As well as a good half dozen of their own beers, other brewers were represented, most prominently Oakham and Thornbridge. Both have a Fyne connection – brewer Wil Wood worked at Oakham previously, while Fyne Ales was Kelly Ryan's first job in the UK, if I've got my facts straight. Apparently Wil had also been nipping round the country picking up a few extra guest beers from lesser known breweries.
Pride of place in the middle of the bar, however, was given to a fake barrel containing a cask of Jarl, a new Fyne seasonal for summer. It's a beer in the same pale-and-hoppy vein that Wil helped make a trademark at Oakham and that's now fast becoming a trademark of Fyne Ales. More than that, it's made with the extremely fashionable new Citra hop variety. Hop merchants are rationing this hop and Fyne have only managed to get enough for another few brews, so if you see Jarl this summer, grab a pint as you may not get a second chance.
How does it taste? Well, it tastes pale and hoppy. It's a damn good beer but Citra is so over-hyped that any actual beer made with it will be underwhelming compared to the expectation. The dry hops someone left on the bar top were intensely bitter and orangey; I didn't pick orange up in the finished beer, though I did get flavours that I've tasted in Pilsner before (this is a good thing), and some lemon and lovely lager malt. If I'd thought of it I could have taken the chance to compare Jarl to Hurricane Jack and Avalanche directly. Direct comparisons, though, are difficult when you only have the one glass. I followed the first Jarl with a half of Avalanche, but that didn't seem its usual self at all, tasting rather biscuity.
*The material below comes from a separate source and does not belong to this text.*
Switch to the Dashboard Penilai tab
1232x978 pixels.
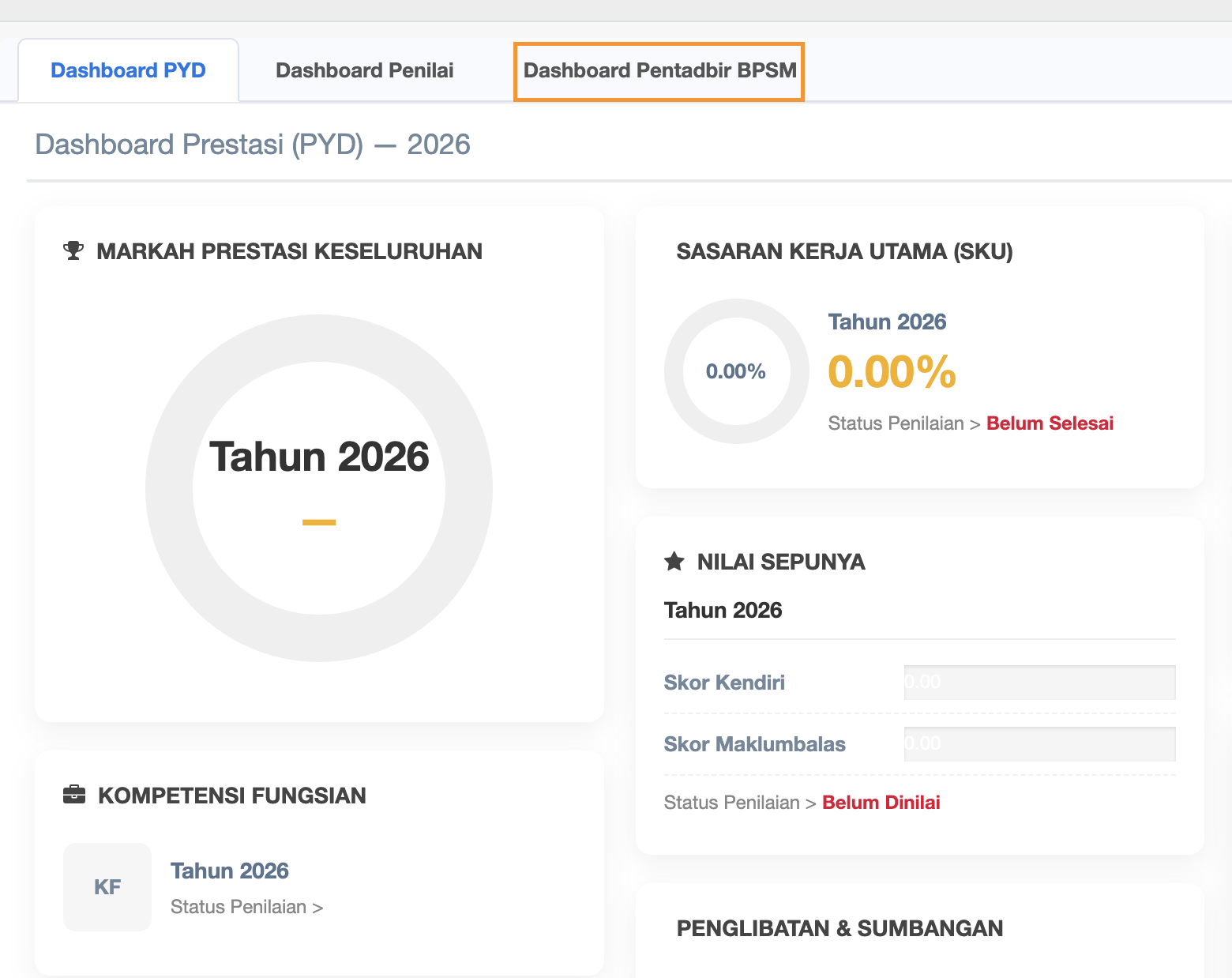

Other beers I tried were Whim Ales' Schneeweiss wheat beer, which was disconcertingly clear and tasted of chlorine and coriander, and Thornbridge Pollards, a coffee milk stout. I do love a milk stout, yet I'd rather have had it without the coffee – coffee, like whisky, is a noble drink best enjoyed separately. Murmansk was also on, but I'm a softy and drinking 7.4% beer in the sunshine does my head in so I only had a little taste. Actually, I didn't do much scooping at all. There's no point when the host brewery's stuff is so good. I went back for several pints of Jarl and Highlander. Marvellous as the poppy beers are, I think Highlander may be the best of all. It's the kind of beer where you don't need tasting notes, you just say "Try this. You won't regret it." But you could say that about the entire range here. Which is just as well, because my notebook tells me I also had some Cairn Dhu and Innishail, for which I have no tasting notes. Scandalous, spending a festival just drinking beer and enjoying it … I can't wait for next year!
On my way home I was brought down to earth again with a bump when I dropped into a pub to wait for my train. With one of the finest real ale breweries in Scotland on their doorstep, they were serving Old Speckled Hen. After a semi-magical festival, it was a sad reminder of how desperately clueless so many publicans still are.